**Task**. All the data must be output exactly as given.

Stored records
↓

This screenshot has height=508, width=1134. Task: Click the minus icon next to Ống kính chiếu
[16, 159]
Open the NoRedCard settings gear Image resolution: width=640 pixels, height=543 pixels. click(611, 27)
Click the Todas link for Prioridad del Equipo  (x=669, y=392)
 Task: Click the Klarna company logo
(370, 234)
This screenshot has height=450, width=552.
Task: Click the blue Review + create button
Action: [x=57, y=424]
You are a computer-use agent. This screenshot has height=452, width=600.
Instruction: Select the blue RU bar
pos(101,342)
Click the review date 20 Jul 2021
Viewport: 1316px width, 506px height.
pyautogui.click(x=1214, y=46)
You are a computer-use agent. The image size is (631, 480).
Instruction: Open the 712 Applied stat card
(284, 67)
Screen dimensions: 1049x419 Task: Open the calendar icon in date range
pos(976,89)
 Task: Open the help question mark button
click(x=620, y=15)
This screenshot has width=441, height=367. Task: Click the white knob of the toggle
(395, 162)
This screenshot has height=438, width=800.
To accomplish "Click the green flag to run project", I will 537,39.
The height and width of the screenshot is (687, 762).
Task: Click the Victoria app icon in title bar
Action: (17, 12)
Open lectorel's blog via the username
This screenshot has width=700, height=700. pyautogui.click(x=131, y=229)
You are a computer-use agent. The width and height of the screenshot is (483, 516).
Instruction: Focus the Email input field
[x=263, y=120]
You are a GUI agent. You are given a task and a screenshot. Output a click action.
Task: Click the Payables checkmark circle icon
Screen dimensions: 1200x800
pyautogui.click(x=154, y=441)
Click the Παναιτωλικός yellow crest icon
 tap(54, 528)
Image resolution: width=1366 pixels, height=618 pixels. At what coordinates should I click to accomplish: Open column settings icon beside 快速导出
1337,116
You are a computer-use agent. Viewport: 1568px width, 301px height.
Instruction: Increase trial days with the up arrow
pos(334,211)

↑

**Answer box**.
This screenshot has height=508, width=1134. Task: Click the minus icon next to Ống kính chiếu
[16, 159]
Open the NoRedCard settings gear Image resolution: width=640 pixels, height=543 pixels. click(611, 27)
Click the Todas link for Prioridad del Equipo  (x=669, y=392)
 Task: Click the Klarna company logo
(370, 234)
This screenshot has height=450, width=552.
Task: Click the blue Review + create button
Action: [x=57, y=424]
You are a computer-use agent. This screenshot has height=452, width=600.
Instruction: Select the blue RU bar
pos(101,342)
Click the review date 20 Jul 2021
Viewport: 1316px width, 506px height.
pyautogui.click(x=1214, y=46)
You are a computer-use agent. The image size is (631, 480).
Instruction: Open the 712 Applied stat card
(284, 67)
Screen dimensions: 1049x419 Task: Open the calendar icon in date range
pos(976,89)
 Task: Open the help question mark button
click(x=620, y=15)
This screenshot has width=441, height=367. Task: Click the white knob of the toggle
(395, 162)
This screenshot has height=438, width=800.
To accomplish "Click the green flag to run project", I will 537,39.
The height and width of the screenshot is (687, 762).
Task: Click the Victoria app icon in title bar
Action: (17, 12)
Open lectorel's blog via the username
This screenshot has width=700, height=700. pyautogui.click(x=131, y=229)
You are a computer-use agent. The width and height of the screenshot is (483, 516).
Instruction: Focus the Email input field
[x=263, y=120]
You are a GUI agent. You are given a task and a screenshot. Output a click action.
Task: Click the Payables checkmark circle icon
Screen dimensions: 1200x800
pyautogui.click(x=154, y=441)
Click the Παναιτωλικός yellow crest icon
 tap(54, 528)
Image resolution: width=1366 pixels, height=618 pixels. At what coordinates should I click to accomplish: Open column settings icon beside 快速导出
1337,116
You are a computer-use agent. Viewport: 1568px width, 301px height.
Instruction: Increase trial days with the up arrow
pos(334,211)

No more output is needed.